Hi there, just found this work thanks to @yk's recent video. Nice job! There are similarities with work I've been doing for a few months, and while I'm a little bummed you beat me to publish I wasn't going to be able to do a good job of evaluating the architectures anyway (this is a side-project that is currently thrashing my laptop and I'm not sure I could justify the cloud costs to train even a moderately sized model just out of curiosity), and I'm glad the idea is being investigated and released with a permissive license.
I'm not sure if you're looking for suggestions or collaborations, but thought I'd put my ideas out there and see what happens. I'm happy to provide more details/collaborate on a future work if there's interest, or feel free to point me towards someone else who might be interested or run with it yourself.
TL;DR
From my understanding of the paper/code (and I apologise if I've got any of this wrong), computing retention values is still O(T^2)
in sequence length T
and prone to underflow (hence the nan replacement). Neither of these is necessary. The computation you're performing is just an exponential moving average which can be computed in O(T)
with a scan
using an associative operator, meaning associative_scan
implementations can do it very efficiently in parallel.
Details
Unfortunately we're still waiting on pytorch's associative_scan implementation, so I'll be using jax below, for which a primitive exists. Note I've got a pytorch version working which wraps the jax implementations with jax2torch, though I can't make it work nicely with torch's compile
and I'm more comfortable with jax anyway.
The below is an implementation that takes an arbitrary decay factor at each step. To get the same performance as in your paper, I think you can just set it to factors = gamma * ones_like(values)
, but
import typing as tp
import jax
import jax.numpy as jnp
Pair = tp.Tuple[jnp.ndarray, jnp.ndarray]

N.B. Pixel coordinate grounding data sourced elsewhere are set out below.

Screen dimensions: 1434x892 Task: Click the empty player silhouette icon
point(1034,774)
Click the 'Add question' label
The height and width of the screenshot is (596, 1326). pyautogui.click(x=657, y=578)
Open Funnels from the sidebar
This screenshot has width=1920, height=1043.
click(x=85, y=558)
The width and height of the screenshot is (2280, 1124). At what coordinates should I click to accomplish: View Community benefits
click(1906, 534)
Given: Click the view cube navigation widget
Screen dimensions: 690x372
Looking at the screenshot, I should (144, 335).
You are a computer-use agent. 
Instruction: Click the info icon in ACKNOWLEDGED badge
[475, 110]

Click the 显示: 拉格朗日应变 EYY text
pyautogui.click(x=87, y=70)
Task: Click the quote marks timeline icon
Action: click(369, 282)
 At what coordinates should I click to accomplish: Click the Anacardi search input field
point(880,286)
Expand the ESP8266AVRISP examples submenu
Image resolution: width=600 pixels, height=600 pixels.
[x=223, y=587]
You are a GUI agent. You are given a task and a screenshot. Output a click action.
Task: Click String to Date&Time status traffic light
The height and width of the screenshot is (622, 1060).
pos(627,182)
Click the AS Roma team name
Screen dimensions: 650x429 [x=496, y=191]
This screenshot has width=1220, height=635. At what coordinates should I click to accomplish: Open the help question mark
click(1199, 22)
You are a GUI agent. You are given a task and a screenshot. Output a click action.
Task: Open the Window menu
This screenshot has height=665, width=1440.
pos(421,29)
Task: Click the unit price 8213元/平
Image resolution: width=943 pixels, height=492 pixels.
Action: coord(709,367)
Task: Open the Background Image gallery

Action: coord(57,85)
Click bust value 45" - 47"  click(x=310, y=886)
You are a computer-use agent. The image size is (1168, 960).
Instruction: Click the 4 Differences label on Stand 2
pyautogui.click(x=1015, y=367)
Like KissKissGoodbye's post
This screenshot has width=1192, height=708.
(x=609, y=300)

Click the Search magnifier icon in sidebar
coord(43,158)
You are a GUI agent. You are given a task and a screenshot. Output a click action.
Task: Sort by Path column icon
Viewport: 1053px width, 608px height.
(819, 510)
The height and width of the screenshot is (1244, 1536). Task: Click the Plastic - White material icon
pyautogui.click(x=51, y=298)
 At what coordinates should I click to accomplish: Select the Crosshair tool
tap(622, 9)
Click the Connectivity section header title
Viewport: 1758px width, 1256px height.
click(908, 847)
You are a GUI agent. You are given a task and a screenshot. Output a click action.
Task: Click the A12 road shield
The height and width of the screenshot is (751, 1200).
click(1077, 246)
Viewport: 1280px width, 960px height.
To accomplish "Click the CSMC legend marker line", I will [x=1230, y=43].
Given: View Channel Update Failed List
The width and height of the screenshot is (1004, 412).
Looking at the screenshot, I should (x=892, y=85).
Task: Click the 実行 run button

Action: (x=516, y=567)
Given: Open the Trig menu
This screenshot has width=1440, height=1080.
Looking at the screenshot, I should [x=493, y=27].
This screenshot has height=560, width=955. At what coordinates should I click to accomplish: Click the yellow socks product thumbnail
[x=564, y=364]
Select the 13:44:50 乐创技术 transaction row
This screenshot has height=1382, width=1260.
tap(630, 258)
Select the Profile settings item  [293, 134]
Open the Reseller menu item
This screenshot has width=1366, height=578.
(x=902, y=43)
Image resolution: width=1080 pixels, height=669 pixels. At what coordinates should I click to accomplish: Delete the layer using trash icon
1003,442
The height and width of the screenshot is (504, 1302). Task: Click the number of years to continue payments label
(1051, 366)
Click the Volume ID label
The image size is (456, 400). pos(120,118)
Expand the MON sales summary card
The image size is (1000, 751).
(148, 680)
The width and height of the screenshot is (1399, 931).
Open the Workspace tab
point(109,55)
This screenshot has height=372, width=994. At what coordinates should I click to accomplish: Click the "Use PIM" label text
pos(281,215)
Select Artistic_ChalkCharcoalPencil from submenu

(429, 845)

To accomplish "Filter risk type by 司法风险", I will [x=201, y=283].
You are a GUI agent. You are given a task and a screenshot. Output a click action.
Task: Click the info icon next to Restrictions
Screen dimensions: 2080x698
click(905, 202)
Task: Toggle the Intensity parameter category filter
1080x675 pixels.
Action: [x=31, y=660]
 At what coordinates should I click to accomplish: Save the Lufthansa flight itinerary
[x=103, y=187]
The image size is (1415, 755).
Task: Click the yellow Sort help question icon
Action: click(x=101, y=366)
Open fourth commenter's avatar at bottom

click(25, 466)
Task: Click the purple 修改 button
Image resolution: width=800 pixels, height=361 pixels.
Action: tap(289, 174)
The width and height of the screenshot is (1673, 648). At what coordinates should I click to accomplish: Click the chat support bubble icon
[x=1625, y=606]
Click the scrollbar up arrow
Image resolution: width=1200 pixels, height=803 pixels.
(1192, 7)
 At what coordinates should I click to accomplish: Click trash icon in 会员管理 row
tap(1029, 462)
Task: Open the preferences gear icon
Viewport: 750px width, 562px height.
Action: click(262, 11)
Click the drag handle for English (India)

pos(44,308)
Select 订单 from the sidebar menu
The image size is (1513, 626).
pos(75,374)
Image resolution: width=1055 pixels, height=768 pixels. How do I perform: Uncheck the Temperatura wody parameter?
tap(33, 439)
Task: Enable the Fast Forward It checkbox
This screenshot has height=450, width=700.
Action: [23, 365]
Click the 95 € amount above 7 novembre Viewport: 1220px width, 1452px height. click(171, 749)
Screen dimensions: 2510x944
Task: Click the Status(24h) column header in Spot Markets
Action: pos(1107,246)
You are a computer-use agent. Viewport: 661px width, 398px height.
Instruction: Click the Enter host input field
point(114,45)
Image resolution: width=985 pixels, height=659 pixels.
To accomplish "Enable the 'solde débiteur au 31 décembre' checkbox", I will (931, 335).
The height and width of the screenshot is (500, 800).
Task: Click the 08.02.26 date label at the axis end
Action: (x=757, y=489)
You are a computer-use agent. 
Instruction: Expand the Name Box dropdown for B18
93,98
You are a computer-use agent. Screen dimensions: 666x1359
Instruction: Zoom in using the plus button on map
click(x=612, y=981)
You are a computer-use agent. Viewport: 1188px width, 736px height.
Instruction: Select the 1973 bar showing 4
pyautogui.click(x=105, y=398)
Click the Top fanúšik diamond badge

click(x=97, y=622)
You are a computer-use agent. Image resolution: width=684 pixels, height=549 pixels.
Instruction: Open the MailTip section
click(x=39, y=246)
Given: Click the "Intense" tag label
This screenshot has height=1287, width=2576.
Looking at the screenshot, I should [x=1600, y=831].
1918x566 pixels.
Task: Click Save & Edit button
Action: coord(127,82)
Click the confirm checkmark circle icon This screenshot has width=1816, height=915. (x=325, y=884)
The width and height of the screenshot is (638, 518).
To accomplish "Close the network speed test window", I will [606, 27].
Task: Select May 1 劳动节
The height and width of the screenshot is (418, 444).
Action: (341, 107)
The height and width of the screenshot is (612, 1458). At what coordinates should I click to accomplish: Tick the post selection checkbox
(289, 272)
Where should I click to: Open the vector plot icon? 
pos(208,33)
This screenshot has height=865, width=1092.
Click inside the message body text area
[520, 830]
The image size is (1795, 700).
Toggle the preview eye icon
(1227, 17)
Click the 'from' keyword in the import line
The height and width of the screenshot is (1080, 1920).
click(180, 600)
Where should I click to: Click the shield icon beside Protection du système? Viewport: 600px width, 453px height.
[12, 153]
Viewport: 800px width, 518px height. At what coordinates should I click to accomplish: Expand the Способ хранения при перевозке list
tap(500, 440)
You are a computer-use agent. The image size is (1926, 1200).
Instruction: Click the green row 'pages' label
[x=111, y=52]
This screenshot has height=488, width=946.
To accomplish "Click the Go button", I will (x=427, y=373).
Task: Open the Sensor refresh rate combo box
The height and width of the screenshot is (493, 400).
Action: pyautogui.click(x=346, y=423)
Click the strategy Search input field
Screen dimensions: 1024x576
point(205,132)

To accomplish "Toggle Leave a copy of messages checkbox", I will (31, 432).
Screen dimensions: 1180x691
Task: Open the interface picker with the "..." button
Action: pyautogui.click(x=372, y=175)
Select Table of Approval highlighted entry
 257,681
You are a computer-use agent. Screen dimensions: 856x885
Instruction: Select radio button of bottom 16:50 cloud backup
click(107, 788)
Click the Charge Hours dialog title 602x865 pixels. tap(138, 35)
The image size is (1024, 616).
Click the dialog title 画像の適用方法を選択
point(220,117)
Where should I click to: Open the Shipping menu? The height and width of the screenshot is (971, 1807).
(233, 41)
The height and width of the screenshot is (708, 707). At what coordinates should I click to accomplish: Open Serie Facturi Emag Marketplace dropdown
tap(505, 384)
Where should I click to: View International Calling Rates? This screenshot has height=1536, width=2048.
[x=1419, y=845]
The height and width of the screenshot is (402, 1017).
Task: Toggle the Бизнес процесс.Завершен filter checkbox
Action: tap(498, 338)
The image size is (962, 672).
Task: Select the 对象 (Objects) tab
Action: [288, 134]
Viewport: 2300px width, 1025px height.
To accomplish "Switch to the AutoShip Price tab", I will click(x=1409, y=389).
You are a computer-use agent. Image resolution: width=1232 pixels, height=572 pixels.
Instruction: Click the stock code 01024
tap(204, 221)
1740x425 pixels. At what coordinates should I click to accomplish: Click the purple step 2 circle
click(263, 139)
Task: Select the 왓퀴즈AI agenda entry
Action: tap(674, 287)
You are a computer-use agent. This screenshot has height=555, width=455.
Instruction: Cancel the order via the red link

def _cumulative_ema_op(a: Pair, b: Pair) -> Pair:
xa, fa = a
xb, fb = b
return xa * fb + xb, fa * fb
def cumulative_ema(
values: jnp.ndarray, factors: jnp.ndarray, reverse: bool = False, axis: int = 0
) -> jnp.ndarray:
"""
Compute cumulative exponential moving average.
If `reverse == False` and axis == 0,
output[i+1] = output[i] * factors[i+1] + output[i+1]
If `reverse == True`, then the result is the reverse of the non-reversed call on
arguments reversed on the given axis.
Args:
values: N-D float values
factors: same shape/dtype as values
axis: the axis to compute exponential moving average along.
reverse: if True, perform accumulation in reverse.
Returns:
cumulative ema values, same shape as values/factors.
"""
if axis < 0:
axis += len(values.shape)
assert values.shape == factors.shape, (values.shape, factors.shape)
f, t = jax.lax.associative_scan(
_cumulative_ema_op, (values, factors), reverse=reverse, axis=axis
)
del t
return f
Thus computing retention values from Q, K and V values would be:
def retention(Q, K, gamma, V, reverse=False):
"""
Notation:
T: time dimension
A: attention dimension
C: number of output channels
Args:
Q: [T, A] query
K: [T, A] key
gamma: [] decay constant
V: [T, C] values
Returns:
[T, C]
"""
rhs = jnp.einsum('ta,tc->tac', K, V)
rhs = cumulative_ema(rhs, jnp.full_like(rhs, gamma), axis=0, reverse=reverse)
return jnp.einsum('ta,tac->tc', Q, rhs)
I've left out the batch dimension for simplicity, but I'm sure you could make the appropriate modifications (or if you decide to use jax, just vmap it). I'll spare you the full theoretical derivation for why this computes (Q K.T * D) @ V
, but the short version is we use property 1 from here (see last slide) and note that DX = cumulative_ema(X, jnp.full_like(X, gamma), axis=0)
. This is O(TAC) ins space/time rather than O(T^2(A + C) in time and O(T(T + C)) in space.
Creating a bidirectional encoder is thus trivial by combining two - one with reverse=False
and the other with reverse=True
.
Now with that implementation you might be tempted to play around with the architecture a little - I've played with creating only two transformed matrices, factors
(sigmoid-activated to ensure decay) and values
of the same shape (rather than Q, K, V) and using them in the cumulative_ema
directly which reduces the O(TAC)
memory/time requirement to O(TC)
. Conceptually this just means that each token embedding at each layer just decides how much of the past to forget, and what to add based on the previous layer's embedding. I don't see any barriers to implementing a complex version to allow for periodic behaviour, but haven't attempted that.
My implementation is keras_core
-based (so you can use pytorch backend so long as you don't try and compile). It needs a lot of cleaning up before I'm prepared to make it public but happy to share privately. Very small-scale experiments where I've just replaced Bert's self-attention mechanism with the bidirectional O(TC) implementation discussed above and remove positional embeddings entirely have proved promising (faster training, better performance than bert). I have no way of validating if performance scales with model size - I was planning on looking for collaborators/sponsors for that, so if you're interested in that let me know :).